● **HOW TO COMPLETE THIS TASK**
Word for word, restate every line of the material.

● **SOURCE DATA**
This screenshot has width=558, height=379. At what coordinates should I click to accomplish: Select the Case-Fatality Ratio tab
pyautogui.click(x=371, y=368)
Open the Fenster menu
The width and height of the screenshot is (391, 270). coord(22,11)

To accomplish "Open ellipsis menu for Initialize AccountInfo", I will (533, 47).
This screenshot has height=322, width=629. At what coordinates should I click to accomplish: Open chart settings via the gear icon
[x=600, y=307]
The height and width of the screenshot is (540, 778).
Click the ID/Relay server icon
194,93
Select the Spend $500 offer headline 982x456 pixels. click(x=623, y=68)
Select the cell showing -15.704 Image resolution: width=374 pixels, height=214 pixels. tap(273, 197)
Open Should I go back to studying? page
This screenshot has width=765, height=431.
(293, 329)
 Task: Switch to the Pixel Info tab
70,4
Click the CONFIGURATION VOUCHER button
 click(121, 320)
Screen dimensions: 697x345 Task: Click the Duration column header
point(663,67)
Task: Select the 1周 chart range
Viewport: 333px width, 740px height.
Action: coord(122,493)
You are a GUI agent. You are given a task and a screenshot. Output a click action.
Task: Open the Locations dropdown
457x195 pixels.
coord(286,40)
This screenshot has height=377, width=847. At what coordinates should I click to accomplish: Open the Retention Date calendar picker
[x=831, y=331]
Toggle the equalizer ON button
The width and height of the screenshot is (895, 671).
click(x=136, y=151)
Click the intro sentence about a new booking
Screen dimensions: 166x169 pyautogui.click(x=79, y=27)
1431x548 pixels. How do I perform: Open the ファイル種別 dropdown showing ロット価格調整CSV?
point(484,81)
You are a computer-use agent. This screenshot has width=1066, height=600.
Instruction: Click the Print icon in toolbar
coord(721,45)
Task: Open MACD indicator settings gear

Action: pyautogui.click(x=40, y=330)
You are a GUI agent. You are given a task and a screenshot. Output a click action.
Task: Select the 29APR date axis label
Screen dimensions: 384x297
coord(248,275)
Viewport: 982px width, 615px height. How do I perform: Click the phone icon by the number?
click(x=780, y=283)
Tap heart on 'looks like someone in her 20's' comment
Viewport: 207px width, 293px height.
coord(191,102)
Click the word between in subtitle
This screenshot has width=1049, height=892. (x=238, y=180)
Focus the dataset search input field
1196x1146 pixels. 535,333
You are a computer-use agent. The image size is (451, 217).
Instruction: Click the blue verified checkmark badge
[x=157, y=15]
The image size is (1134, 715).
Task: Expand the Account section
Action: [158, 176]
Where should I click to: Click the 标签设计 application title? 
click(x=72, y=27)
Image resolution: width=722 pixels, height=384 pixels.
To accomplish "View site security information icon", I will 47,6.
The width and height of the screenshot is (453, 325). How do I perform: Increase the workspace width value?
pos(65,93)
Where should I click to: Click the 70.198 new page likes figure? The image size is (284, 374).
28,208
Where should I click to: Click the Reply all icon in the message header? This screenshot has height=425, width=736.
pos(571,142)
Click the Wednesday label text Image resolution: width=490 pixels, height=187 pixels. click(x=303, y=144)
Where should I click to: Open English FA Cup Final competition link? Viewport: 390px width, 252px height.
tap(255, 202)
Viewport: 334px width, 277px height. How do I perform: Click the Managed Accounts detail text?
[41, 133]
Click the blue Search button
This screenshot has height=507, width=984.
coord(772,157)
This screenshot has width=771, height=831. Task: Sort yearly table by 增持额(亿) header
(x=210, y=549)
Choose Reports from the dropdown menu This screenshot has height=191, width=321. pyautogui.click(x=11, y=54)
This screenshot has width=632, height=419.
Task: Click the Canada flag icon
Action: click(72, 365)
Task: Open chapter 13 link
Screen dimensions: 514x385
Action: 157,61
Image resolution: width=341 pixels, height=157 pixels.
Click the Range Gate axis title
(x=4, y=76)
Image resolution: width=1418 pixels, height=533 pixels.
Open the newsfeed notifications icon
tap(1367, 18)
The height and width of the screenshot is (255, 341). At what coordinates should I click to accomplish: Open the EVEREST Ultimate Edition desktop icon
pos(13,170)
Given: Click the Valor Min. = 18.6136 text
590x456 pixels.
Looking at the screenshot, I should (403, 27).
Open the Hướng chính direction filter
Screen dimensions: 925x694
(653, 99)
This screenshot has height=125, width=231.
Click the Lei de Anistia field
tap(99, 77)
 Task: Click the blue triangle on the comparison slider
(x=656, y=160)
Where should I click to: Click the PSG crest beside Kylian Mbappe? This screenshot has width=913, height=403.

● **ANSWER BELOW**
This screenshot has width=558, height=379. At what coordinates should I click to accomplish: Select the Case-Fatality Ratio tab
pyautogui.click(x=371, y=368)
Open the Fenster menu
The width and height of the screenshot is (391, 270). coord(22,11)

To accomplish "Open ellipsis menu for Initialize AccountInfo", I will (533, 47).
This screenshot has height=322, width=629. At what coordinates should I click to accomplish: Open chart settings via the gear icon
[x=600, y=307]
The height and width of the screenshot is (540, 778).
Click the ID/Relay server icon
194,93
Select the Spend $500 offer headline 982x456 pixels. click(x=623, y=68)
Select the cell showing -15.704 Image resolution: width=374 pixels, height=214 pixels. tap(273, 197)
Open Should I go back to studying? page
This screenshot has width=765, height=431.
(293, 329)
 Task: Switch to the Pixel Info tab
70,4
Click the CONFIGURATION VOUCHER button
 click(121, 320)
Screen dimensions: 697x345 Task: Click the Duration column header
point(663,67)
Task: Select the 1周 chart range
Viewport: 333px width, 740px height.
Action: coord(122,493)
You are a GUI agent. You are given a task and a screenshot. Output a click action.
Task: Open the Locations dropdown
457x195 pixels.
coord(286,40)
This screenshot has height=377, width=847. At what coordinates should I click to accomplish: Open the Retention Date calendar picker
[x=831, y=331]
Toggle the equalizer ON button
The width and height of the screenshot is (895, 671).
click(x=136, y=151)
Click the intro sentence about a new booking
Screen dimensions: 166x169 pyautogui.click(x=79, y=27)
1431x548 pixels. How do I perform: Open the ファイル種別 dropdown showing ロット価格調整CSV?
point(484,81)
You are a computer-use agent. This screenshot has width=1066, height=600.
Instruction: Click the Print icon in toolbar
coord(721,45)
Task: Open MACD indicator settings gear

Action: pyautogui.click(x=40, y=330)
You are a GUI agent. You are given a task and a screenshot. Output a click action.
Task: Select the 29APR date axis label
Screen dimensions: 384x297
coord(248,275)
Viewport: 982px width, 615px height. How do I perform: Click the phone icon by the number?
click(x=780, y=283)
Tap heart on 'looks like someone in her 20's' comment
Viewport: 207px width, 293px height.
coord(191,102)
Click the word between in subtitle
This screenshot has width=1049, height=892. (x=238, y=180)
Focus the dataset search input field
1196x1146 pixels. 535,333
You are a computer-use agent. The image size is (451, 217).
Instruction: Click the blue verified checkmark badge
[x=157, y=15]
The image size is (1134, 715).
Task: Expand the Account section
Action: [158, 176]
Where should I click to: Click the 标签设计 application title? 
click(x=72, y=27)
Image resolution: width=722 pixels, height=384 pixels.
To accomplish "View site security information icon", I will 47,6.
The width and height of the screenshot is (453, 325). How do I perform: Increase the workspace width value?
pos(65,93)
Where should I click to: Click the 70.198 new page likes figure? The image size is (284, 374).
28,208
Where should I click to: Click the Reply all icon in the message header? This screenshot has height=425, width=736.
pos(571,142)
Click the Wednesday label text Image resolution: width=490 pixels, height=187 pixels. click(x=303, y=144)
Where should I click to: Open English FA Cup Final competition link? Viewport: 390px width, 252px height.
tap(255, 202)
Viewport: 334px width, 277px height. How do I perform: Click the Managed Accounts detail text?
[41, 133]
Click the blue Search button
This screenshot has height=507, width=984.
coord(772,157)
This screenshot has width=771, height=831. Task: Sort yearly table by 增持额(亿) header
(x=210, y=549)
Choose Reports from the dropdown menu This screenshot has height=191, width=321. pyautogui.click(x=11, y=54)
This screenshot has width=632, height=419.
Task: Click the Canada flag icon
Action: click(72, 365)
Task: Open chapter 13 link
Screen dimensions: 514x385
Action: 157,61
Image resolution: width=341 pixels, height=157 pixels.
Click the Range Gate axis title
(x=4, y=76)
Image resolution: width=1418 pixels, height=533 pixels.
Open the newsfeed notifications icon
tap(1367, 18)
The height and width of the screenshot is (255, 341). At what coordinates should I click to accomplish: Open the EVEREST Ultimate Edition desktop icon
pos(13,170)
Given: Click the Valor Min. = 18.6136 text
590x456 pixels.
Looking at the screenshot, I should (403, 27).
Open the Hướng chính direction filter
Screen dimensions: 925x694
(653, 99)
This screenshot has height=125, width=231.
Click the Lei de Anistia field
tap(99, 77)
 Task: Click the blue triangle on the comparison slider
(x=656, y=160)
Where should I click to: Click the PSG crest beside Kylian Mbappe? This screenshot has width=913, height=403.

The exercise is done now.